• **Excerpt to read**:
=== Begin Enclosure ===

Oil Mixed As Russia's Silence On Deeper Cuts To Block Coronavirus Spooks Traders

by Ship & Bunker News Team
Thursday February 6, 2020

Optimism over the Organization of the Petroleum Exporting Countries (OPEC) possibly enacting deeper production cuts to counter the economic impact of China's coronavirus turned to trepidation on Thursday, with oil prices mixed as traders waited to see if Russia will agree to the cuts.

According to sources, an OPEC technical panel has recommended a cut of 600,000 barrels per day (bpd) to start immediately and continue until June if all members agree to it, a source said.

Although many producers including Saudi Arabia have endorsed deeper reductions - which caused crude to soar by several percentage points on Wednesday - Russia's silence on the matter has suddenly spooked the analytical community: Phil Flynn, senior market analyst at Price Futures Group Inc., said, "The Russians are raining on the news; the production cut probably is needed to get off the short-term demand destruction."

Meanwhile in China, the growing virus has slowed economic activity and demand, to the point where short-term sales of crude oil and liquefied natural gas have ground to a halt.

Plus, Brent and West Texas Intermediate are now in contango, indicating the market acknowledges ample supply and/or falling demand for crude.

All these factors contributed on Thursday to Brent dropping by 35 cents to settle at $54.93 per barrel, while WTI rose 20 cents to settle at $50.95.

=== End Enclosure ===

• **Excerpted data**:
=== Begin Enclosure ===

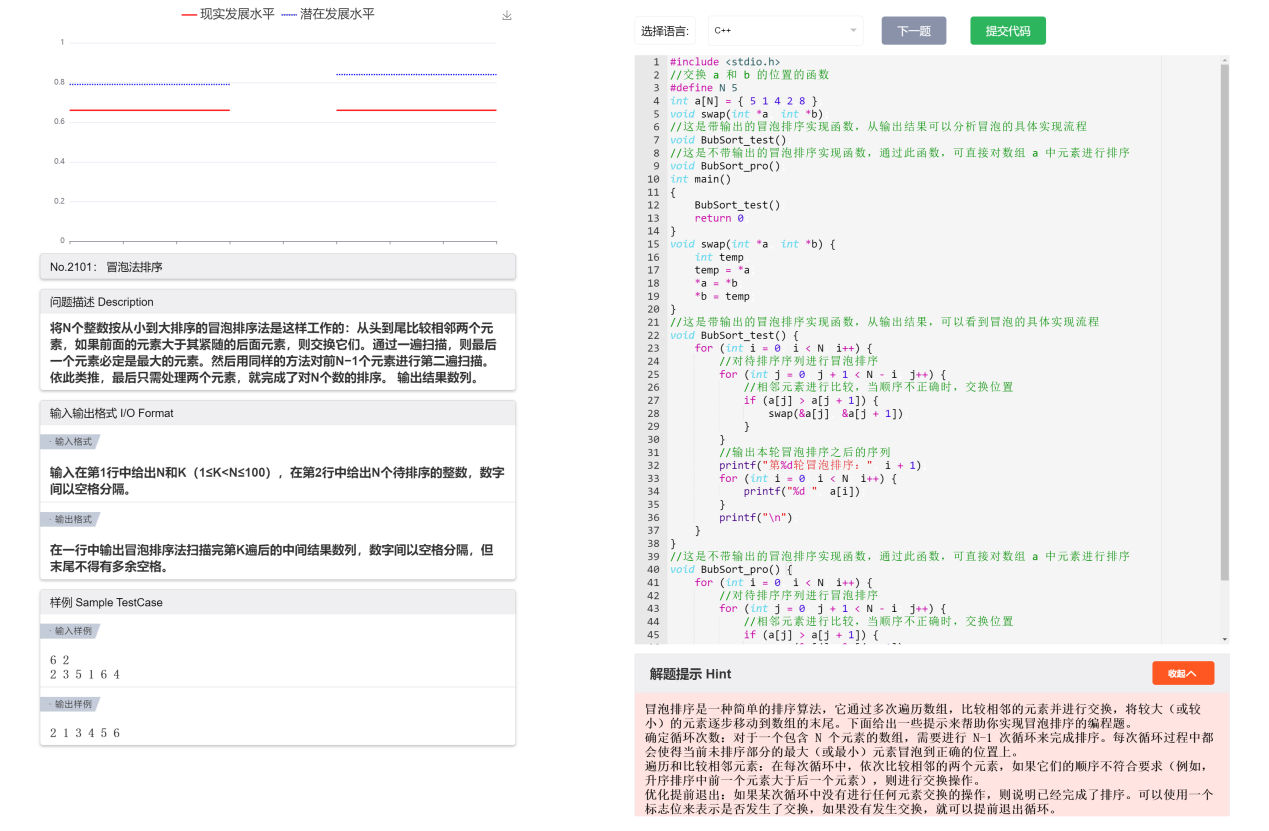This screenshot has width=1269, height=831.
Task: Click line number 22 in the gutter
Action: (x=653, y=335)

=== End Enclosure ===
=== Begin Enclosure ===

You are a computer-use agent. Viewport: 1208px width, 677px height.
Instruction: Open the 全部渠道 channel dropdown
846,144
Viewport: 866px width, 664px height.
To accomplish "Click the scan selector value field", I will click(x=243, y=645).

=== End Enclosure ===
=== Begin Enclosure ===

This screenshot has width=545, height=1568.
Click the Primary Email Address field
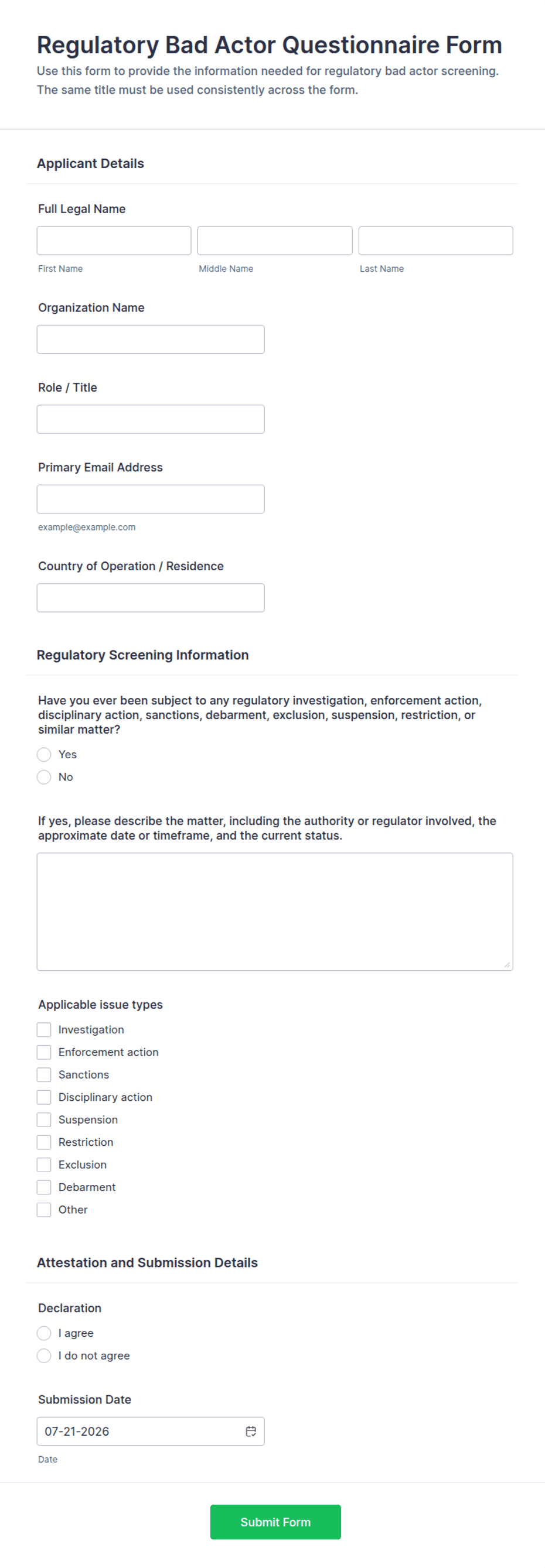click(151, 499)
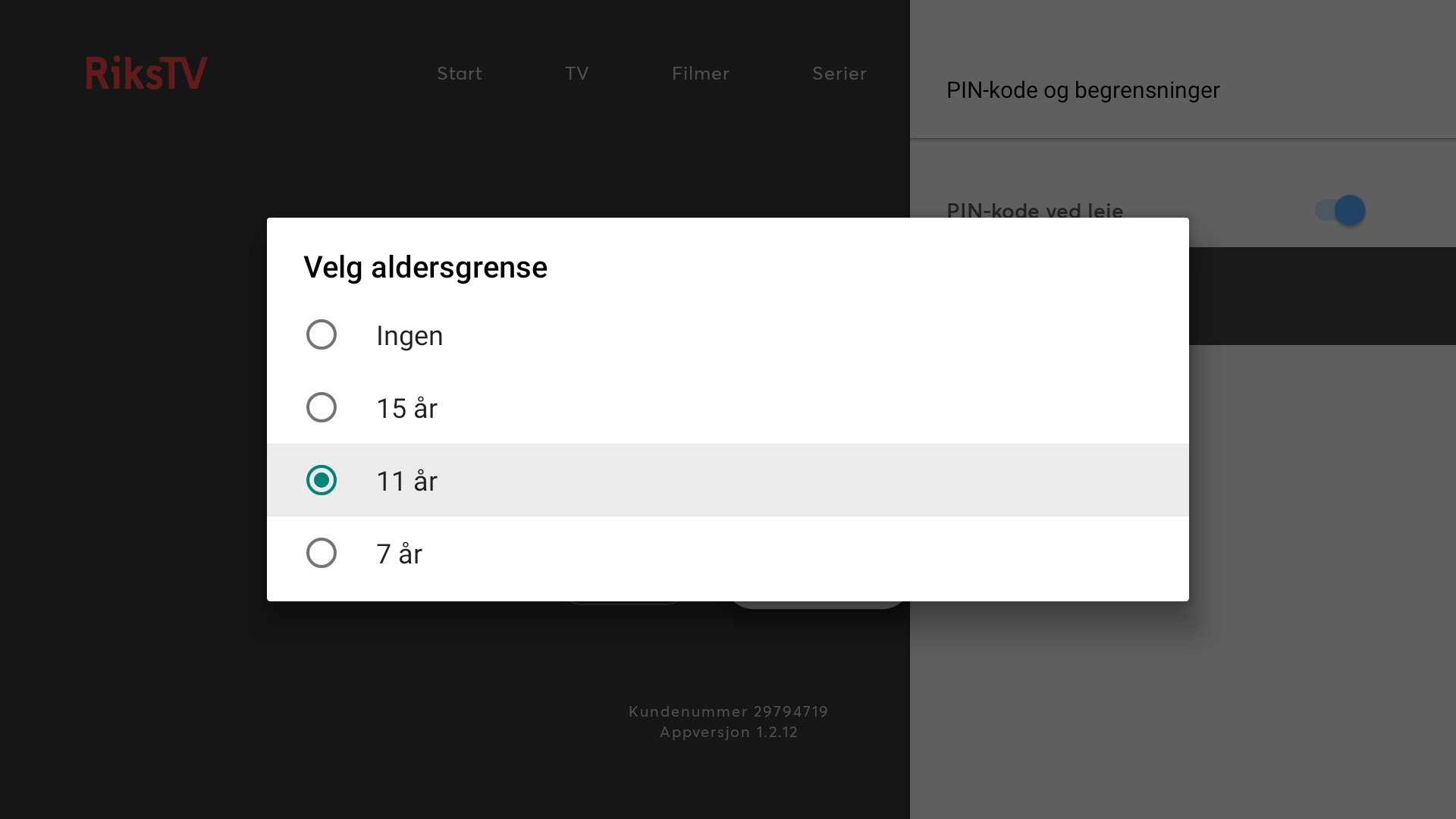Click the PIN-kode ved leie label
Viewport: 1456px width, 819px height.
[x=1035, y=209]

=== End Enclosure ===

• **Your tasks**:
**1.** Quote the article on oil prices and Russia's silence word for word, starting with "Meanwhile in China, the" and going on through "demand for crude.".
**2.** In the article on oil prices and Russia's silence, at what price did Brent settle on Thursday?
**3.** Carry on the article on oil prices and Russia's silence, picking up after its last sentence.

• **Task results**:
**1.**
Meanwhile in China, the growing virus has slowed economic activity and demand, to the point where short-term sales of crude oil and liquefied natural gas have ground to a halt.

Plus, Brent and West Texas Intermediate are now in contango, indicating the market acknowledges ample supply and/or falling demand for crude.

**2.** $54.93 per barrel

**3.**
However, if the virus is significant in its severity, a growing number of observers are taking solace in the notion that at least it will be short-lived: Patrick Pouyanne, CEO of Total, pointed out on Thursday that "There will be a possible impact [on oil markets] in the next two months that might be substantial, China will reduce its consumption."

Pouyanne was echoing sentiments expressed earlier by John Kemp, commodities analyst for Reuters, who on Wednesday forecast that the biggest impact will be confined to the first quarter of 2020.

But as Reuters noted on Thursday, anything is possible considering China's role as oil's preeminent swing consumers: "If China's sudden demand reduction endures, a new cut might not be enough; yet, if the coronavirus follows a similar path to SARS, oil producers might face a rush of pent-up demand once the initial panic is over."

The news agency added, Meanwhile...Chinese demand for imports could stay steady even if consumers use less, as Beijing may take advantage of cheaper prices to replenish its strategic supplies."